My Esteem For A Token

On the eve of tomorrow’s Forecast conference in New York City, I’ve been prepping my “2023” panel and all the obligatory near-future hot buttons that have come up in our preliminary discussions -- privacy/GDP, voice/search, AI, etc. -- but the one that has me thinking the most about the future of programmatic trading is blockchain and the prospects for creating a transparent, open ledger for trading “human attention.”

I know those concepts seem like they’re still a bit out there, but I’ve believed for some time that we’re reaching the tipping point for advertising’s historic “borrowed interest” model, and we need to move to one that gives people explicit control -- and participation -- in their own attention economy.

Many have already attempted this, but I think they have and continue to approach it from the wrong end of those economics. Most of the solutions I’ve seen have simply shifted from trading your attention by using the media you consume as a proxy for reaching you to one that uses your personal identity data (cookies, device IDs, geolocation via apps, etc.) as a proxy for your explicit permission and control. Both cases are trading you as a derivative, not giving you control of your own attention-based marketplace.

I’ve been thinking about this issue for some time, but what specifically got my attention for this column was a note I received from Empower MediaMarketing CEO Jim Price, asking me if I was familiar with Brendan Eich’s “basic attention token” (BAT).

I am, and I think it’s a good idea. Eich, a technology pioneer who was one of the founders of Mozilla, is the founder of a new Web browser called Brave, and BAT is his attempt to turn the attention people pay while browsing Web content into tokens that can be traded on a secure, blockchain-powered exchange.

It’s a smart solution leveraging an emerging technology likely to transform Madison Avenue in many ways.  

Still, the biggest problem I have with this model isn’t the logic of tokenizing human attention. It’s who controls those tokens.

“We think the solution must involve a decentralized, transparent digital ad exchange based on the blockchain,” Eich says in the explainer video below.

Eich has been developing -- and iterating -- this concept over time, and he says the current version, leveraging the Brave browser, enables users to blocks ads and trackers, but (and this is the important part) also has a “ledger system for rewarding sites based on user attention.”

The next stage, he says, requires the development of a “decentralized ad exchange” based on a “new kind of currency for user attention.” Yep, you got it, it’s his “basic attention token.”

Eich’s a smart and ethical technologist and I think he’s right about tokenizing people’s attention. I just think he’s wrong about who should control it. In his model, Brave would control the exchange, take its cut and pay publishers based on the value advertisers place on the attention users pay to their content and pages.

From the beginning, Eich has said users would “also get a share for their attention if they choose to receive ads.

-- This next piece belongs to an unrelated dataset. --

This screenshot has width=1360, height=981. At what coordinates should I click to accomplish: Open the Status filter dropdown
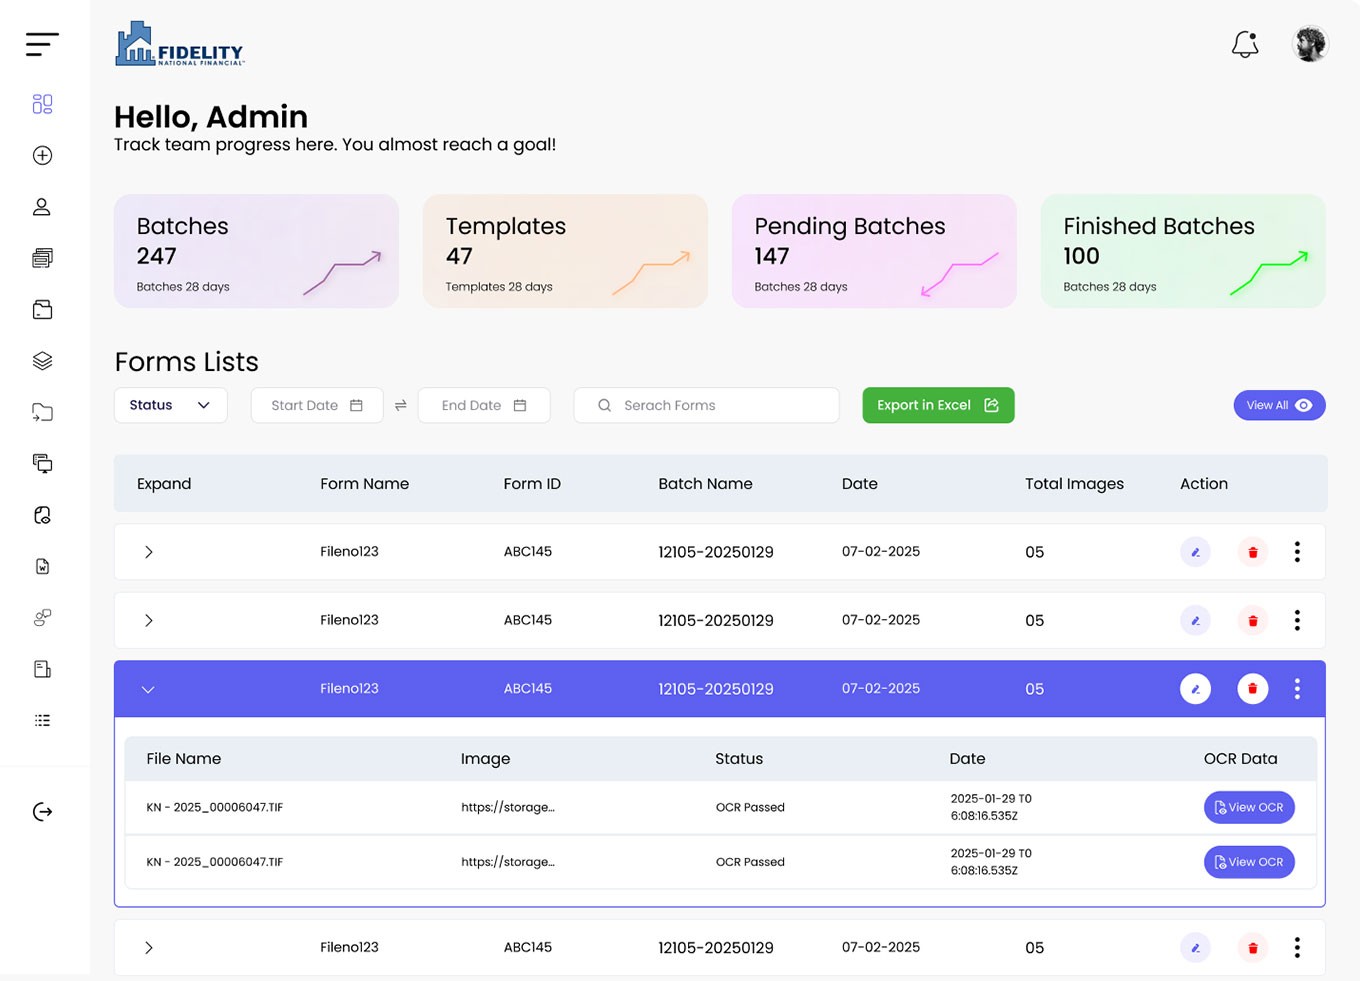(170, 405)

“From that share, they can donate back to the publishers they choose to support.”

Eich also envisions publishers who are paid in tokens are “able to use those tokens to reward users to promote their content. And if they like, they can charge for premium content that is paid in tokens.”

The model seems ideal, especially for Eich, who would operate as the middleman, collecting tolls and paying them out. In some ways, Eich’s model doesn’t sound all that different from what some ad blockers -- companies like AdBlock Plus -- have been trying to pull off.

I’ll leave it up to you to decide if these models are greenmail or shakedown rackets or not. A lot of that is in the eye of the beholder and I do think Eich’s model is a little more pure in the sense that he at least wants to be “open market"-based.

The problem I have is with who controls that marketplace. If it’s my attention, I think it should be me. I should be the one to decide what the value of exchanging my attention with another third party should be, including the data and actions that come from it.

I’m overdue for an update on what Eich believes those splits should be, but when he first explained the concept to me, it was something like a third going to the publisher, a third going to Brave, about 15% going to the consumer, and the balance going to the cost of technology and operations.

If that’s still what he’s thinking, it’s a great model for Brave. It could be a good model for publishers. But I don’t think it’s a very fair model for the users. In the end, it's just another platform trading us like derivatives. And the only difference in leveraging blockchain technology, is a token one.